* _Your goal_
Transcribe the line that contains "The height and" and every line after it to the end of the records, exactly and nothing else. Skip the pictures.
######
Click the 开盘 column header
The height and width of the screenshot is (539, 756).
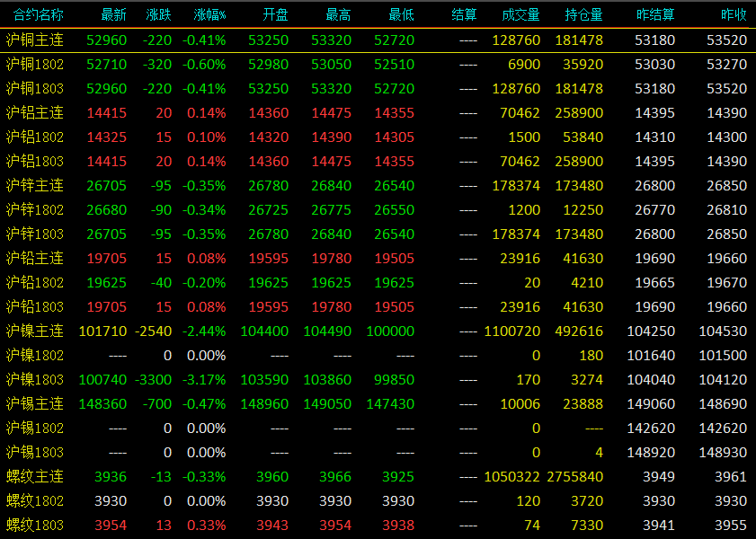pos(275,15)
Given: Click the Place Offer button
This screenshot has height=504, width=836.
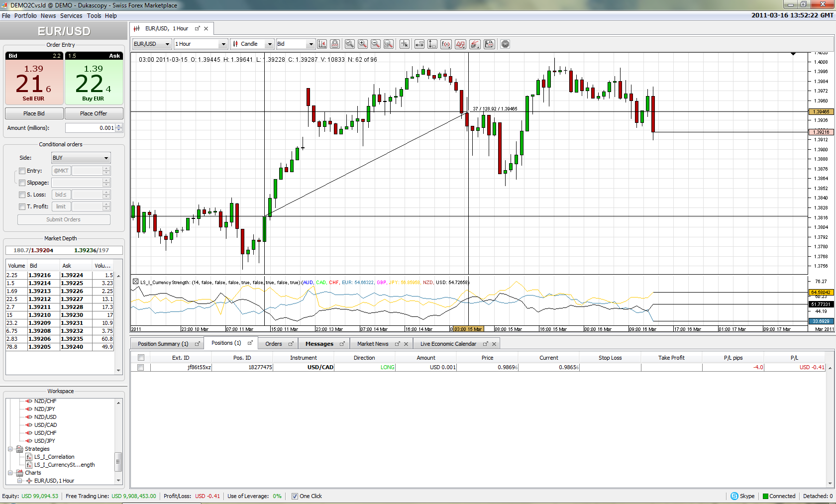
######
* _Result for this exercise_
The height and width of the screenshot is (539, 756).
pos(275,15)
Given: Click the Place Offer button
This screenshot has height=504, width=836.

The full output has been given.